+1 for start simple and iterate;
but expecting a config object is not easy to add later.

class SSLConfig(dict):
    def validate(self):
         """check types and (implementation-specific) ranges"""


class _BaseContext(metaclass=ABCMeta):  #

    def validate_config(self, cfg: Union[Dict, SSLConfig]) -> Boolean:
         """check types and (implementation-specific) ranges"""
         if not hasattr(cfg, 'validate'):
              cfg = SSLConfig(cfg)
         cfg.validate()
         self.cfg = cfg || return cfg
    
    def set_config(self, cfg: Dict):
         self.register_certificates(cfg[*])
         self.set_ciphers(cfg[*])
         self.set_inner_protocls(cfg[*])
         if cfg.get(*) is not None:
             self.set_sni_callback(cfg[*])

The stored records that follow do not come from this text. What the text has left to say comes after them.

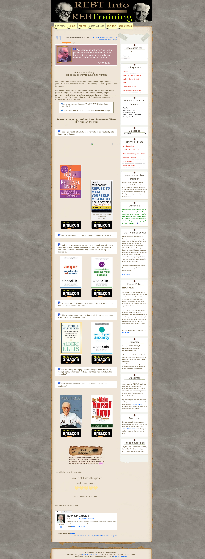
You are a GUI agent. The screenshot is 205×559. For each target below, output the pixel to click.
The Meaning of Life (129, 87)
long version (126, 332)
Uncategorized (103, 39)
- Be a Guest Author (128, 112)
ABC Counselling (128, 146)
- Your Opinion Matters (129, 117)
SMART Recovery (129, 165)
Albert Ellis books (99, 536)
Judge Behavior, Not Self (131, 79)
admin (72, 534)
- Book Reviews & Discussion (131, 115)
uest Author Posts (129, 110)
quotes (111, 37)
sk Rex (126, 108)
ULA (115, 37)
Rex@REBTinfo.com (78, 526)
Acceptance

Why a configuration object makes sense here:
- Centralized config validation
- Implementations may have unique parameters
- Convenience: just pass the config params from {JSON, TOML, YAML, configobj, PasteDeploy, pyramid, ...} with sane validation

On Thu, Jan 12, 2017 at 2:36 PM, Ian Cordasco <sigmavirus24@gmail.com> wrote:
-----Original Message-----
From: Donald Stufft <donald@stufft.io>
Reply: Donald Stufft <donald@stufft.io>
Date: January 12, 2017 at 13:46:26
To: Cory Benfield <cory@lukasa.co.uk>
Cc: security-sig@python.org <security-sig@python.org>, Christian
Heimes <christian@cheimes.de>
Subject:  Re: [Security-sig] Unified TLS API for Python

>
> > On Jan 12, 2017, at 2:39 PM, Cory Benfield wrote:
> >
> > I'm not even sure about the specific API we're using for SNI: I might just want to restrict
> it to emitting new certificates.
>
>
> I am pro restricting the API, can always relax restrictions later.

Expanding APIs is always leagues easier than contracting them.
Starting off with the minimum necessary API makes perfect sense. As
needs are found that it cannot meet, then expanding it slowly and
methodically will be easy and painless.

In other words, +1 on keeping it small to start and restricting the API.